Вокруг «муктара» той деревни, откуда многие из них были родом, собралось несколько кланов, как в прежние времена. Но старик ничем не мог облегчить их участь. Его сердце было разбито стыдом за свое трусливое бегство из родных мест и зрелищем людских страданий, которые он ежедневно видел перед собой. Ненавидьте всей душой своею, только и мог сказать он слушавшим его и верящим ему людям, презирайте тех сионистских собак, которые выгнали вас из ваших домов и довели до столь жалкого существования. Завещайте эту ненависть детям вашим, которые должны сполна отомстить евреям за все ваши беды.

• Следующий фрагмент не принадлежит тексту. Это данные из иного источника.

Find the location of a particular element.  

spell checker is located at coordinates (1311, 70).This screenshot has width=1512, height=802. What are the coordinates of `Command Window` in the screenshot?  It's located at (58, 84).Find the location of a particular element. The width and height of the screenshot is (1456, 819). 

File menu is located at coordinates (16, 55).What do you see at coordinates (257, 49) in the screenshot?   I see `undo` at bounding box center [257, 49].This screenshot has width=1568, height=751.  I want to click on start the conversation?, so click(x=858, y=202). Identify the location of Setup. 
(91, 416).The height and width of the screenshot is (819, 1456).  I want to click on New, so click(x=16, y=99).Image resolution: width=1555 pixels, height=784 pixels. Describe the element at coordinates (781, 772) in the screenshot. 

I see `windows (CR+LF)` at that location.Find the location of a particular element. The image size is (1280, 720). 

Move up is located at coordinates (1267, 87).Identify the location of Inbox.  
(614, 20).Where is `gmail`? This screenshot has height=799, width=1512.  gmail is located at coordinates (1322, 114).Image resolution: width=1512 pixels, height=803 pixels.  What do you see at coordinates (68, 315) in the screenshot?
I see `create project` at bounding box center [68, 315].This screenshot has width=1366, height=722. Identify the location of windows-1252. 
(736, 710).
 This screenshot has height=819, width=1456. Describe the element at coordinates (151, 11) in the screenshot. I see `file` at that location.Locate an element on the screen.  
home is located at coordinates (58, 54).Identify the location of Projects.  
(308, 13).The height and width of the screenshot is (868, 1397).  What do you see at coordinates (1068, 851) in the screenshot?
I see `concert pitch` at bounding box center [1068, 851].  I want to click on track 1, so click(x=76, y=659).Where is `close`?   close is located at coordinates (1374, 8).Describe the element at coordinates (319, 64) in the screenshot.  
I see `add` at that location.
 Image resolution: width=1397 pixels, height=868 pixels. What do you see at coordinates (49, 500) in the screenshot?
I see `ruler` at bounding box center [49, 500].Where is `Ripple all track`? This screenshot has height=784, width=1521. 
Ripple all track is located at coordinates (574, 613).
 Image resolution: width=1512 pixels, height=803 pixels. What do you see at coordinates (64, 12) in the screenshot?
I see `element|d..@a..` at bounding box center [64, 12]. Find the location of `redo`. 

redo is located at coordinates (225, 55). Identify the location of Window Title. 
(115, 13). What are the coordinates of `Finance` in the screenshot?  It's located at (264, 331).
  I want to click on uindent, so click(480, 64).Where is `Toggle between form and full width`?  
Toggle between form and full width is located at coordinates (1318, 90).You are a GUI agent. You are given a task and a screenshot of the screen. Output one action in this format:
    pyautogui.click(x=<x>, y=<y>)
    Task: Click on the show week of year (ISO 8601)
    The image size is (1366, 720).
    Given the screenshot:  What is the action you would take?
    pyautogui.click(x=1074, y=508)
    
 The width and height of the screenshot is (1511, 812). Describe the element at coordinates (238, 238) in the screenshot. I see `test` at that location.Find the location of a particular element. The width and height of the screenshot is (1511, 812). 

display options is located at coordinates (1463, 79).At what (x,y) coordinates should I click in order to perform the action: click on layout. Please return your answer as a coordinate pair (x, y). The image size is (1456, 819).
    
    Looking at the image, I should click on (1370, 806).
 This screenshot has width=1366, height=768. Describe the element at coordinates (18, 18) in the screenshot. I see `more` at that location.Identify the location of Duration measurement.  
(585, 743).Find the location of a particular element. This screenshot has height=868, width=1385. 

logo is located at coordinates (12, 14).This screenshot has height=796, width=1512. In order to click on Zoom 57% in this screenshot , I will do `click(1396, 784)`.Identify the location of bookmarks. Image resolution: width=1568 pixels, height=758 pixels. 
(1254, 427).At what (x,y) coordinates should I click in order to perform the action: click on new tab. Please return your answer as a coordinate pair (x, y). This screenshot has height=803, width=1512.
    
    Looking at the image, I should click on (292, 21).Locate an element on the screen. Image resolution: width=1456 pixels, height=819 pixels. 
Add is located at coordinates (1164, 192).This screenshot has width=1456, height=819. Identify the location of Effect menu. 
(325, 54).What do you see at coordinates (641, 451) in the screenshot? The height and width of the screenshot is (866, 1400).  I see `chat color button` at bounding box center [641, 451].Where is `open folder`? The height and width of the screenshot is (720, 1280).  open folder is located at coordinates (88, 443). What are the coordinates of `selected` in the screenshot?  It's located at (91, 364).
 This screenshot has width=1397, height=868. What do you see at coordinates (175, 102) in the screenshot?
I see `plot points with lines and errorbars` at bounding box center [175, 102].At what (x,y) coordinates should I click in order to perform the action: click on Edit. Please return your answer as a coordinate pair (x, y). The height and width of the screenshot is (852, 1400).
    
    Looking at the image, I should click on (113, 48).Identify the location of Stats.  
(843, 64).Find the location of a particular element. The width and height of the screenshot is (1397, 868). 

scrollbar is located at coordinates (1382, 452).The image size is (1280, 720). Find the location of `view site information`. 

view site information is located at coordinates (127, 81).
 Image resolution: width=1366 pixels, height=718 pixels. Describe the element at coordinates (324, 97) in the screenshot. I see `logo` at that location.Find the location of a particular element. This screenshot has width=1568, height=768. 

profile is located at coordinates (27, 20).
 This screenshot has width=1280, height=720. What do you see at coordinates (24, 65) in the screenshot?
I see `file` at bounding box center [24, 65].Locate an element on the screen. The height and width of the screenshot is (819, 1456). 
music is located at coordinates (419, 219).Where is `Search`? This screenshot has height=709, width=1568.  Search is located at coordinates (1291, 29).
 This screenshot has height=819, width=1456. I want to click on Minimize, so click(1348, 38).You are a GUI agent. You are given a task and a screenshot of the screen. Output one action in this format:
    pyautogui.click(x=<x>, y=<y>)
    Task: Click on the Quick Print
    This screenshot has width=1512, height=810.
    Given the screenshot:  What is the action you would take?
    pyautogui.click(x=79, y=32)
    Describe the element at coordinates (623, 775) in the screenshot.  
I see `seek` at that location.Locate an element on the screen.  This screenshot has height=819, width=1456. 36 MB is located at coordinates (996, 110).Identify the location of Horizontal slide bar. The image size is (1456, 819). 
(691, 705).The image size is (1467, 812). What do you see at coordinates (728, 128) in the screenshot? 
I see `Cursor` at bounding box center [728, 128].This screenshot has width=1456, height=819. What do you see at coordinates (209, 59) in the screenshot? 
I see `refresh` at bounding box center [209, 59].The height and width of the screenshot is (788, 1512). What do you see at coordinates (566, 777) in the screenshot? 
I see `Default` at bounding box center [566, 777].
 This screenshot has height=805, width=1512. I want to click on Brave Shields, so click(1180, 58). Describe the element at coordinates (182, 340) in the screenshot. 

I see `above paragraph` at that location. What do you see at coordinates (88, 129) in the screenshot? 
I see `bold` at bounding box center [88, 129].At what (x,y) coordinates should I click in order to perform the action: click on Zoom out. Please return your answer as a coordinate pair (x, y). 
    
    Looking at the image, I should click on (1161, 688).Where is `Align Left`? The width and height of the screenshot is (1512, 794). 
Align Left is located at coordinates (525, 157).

От брюшного тифа умерли отец Юсифа, два его старших брата и сестра. То, что маленький мальчик с матерью остались жить, отнюдь не было чудом или внезапным поворотом судьбы — смерть обычно вслепую выбирает свои жертвы. Вдова с сыном теперь перешли под покровительство отца Азиля. Между двумя женщинами, живущими под одной крышей, быстро возникло согласие; ни одна из них не ревновала и не завидовала другой. Воспитанные в строгих магометанских традициях, они знали, что Коран, столь сурово порицающий внебрачные связи и нарушение супружеской верности, призывает божью благодать на головы тех, кто заботится о калеках, душевнобольных, слепцах и вдовах. Мальчики, Азиль и Юсиф, росли в мире и дружбе, еще более сближавшей их, чем кровное родство.
Хотя вскоре грубые кирпичные хижины, облепленные речной глиной, стали заменять тонкие парусиновые палатки, и вдоль берега Иордана начали воздвигаться целые деревни из неуклюжих, сделанных на скорую руку лачуг, закон «каифа» — пассивная покорность судьбе, которая вполне могла бы быть названа ленью и нежеланием трудиться — был основной нормой жизни палестинских беженцев. Процветал кое-какой мелкий бизнес, но организованное производство так и не было налажено. Для подростков, разделивших со взрослыми тяжесть изгнания, не было устроено ни школ, ни яслей, куда молодые матери могли бы отвести своих малолетних ребятишек. Деморализованные палестинцы полагались на милосердие окружающих, живя скудным подаянием Международного Красного Креста и нескольких других благотворительных организаций; казалось, в их душах, душах фанатиков, ненависть к оставшимся на другом берегу великой реки евреям и злость на предательство местных властей той страны, куда они прибыли, занимали всю необходимую для созидательной деятельности энергию. Накаленные бытовыми неурядицами страсти отводились в эти два громоотвода, и жизнь в гетто протекала так же, как она шла в самом начале переселения арабов из Израиля. Переселенцы купались в своем бессильном гневе, принимая подаяние от цивилизованных стран как нечто само собой разумеющееся. А Мусульманское Братство вовсю раздувало шум вокруг преследуемых и гонимых палестинских беженцев, в то же время подкладывая свежее топливо в огонь ненависти, направленной против этих нечестивых «оккупантов», в то же время пропагандируя идеи великого дела арабской репатриации.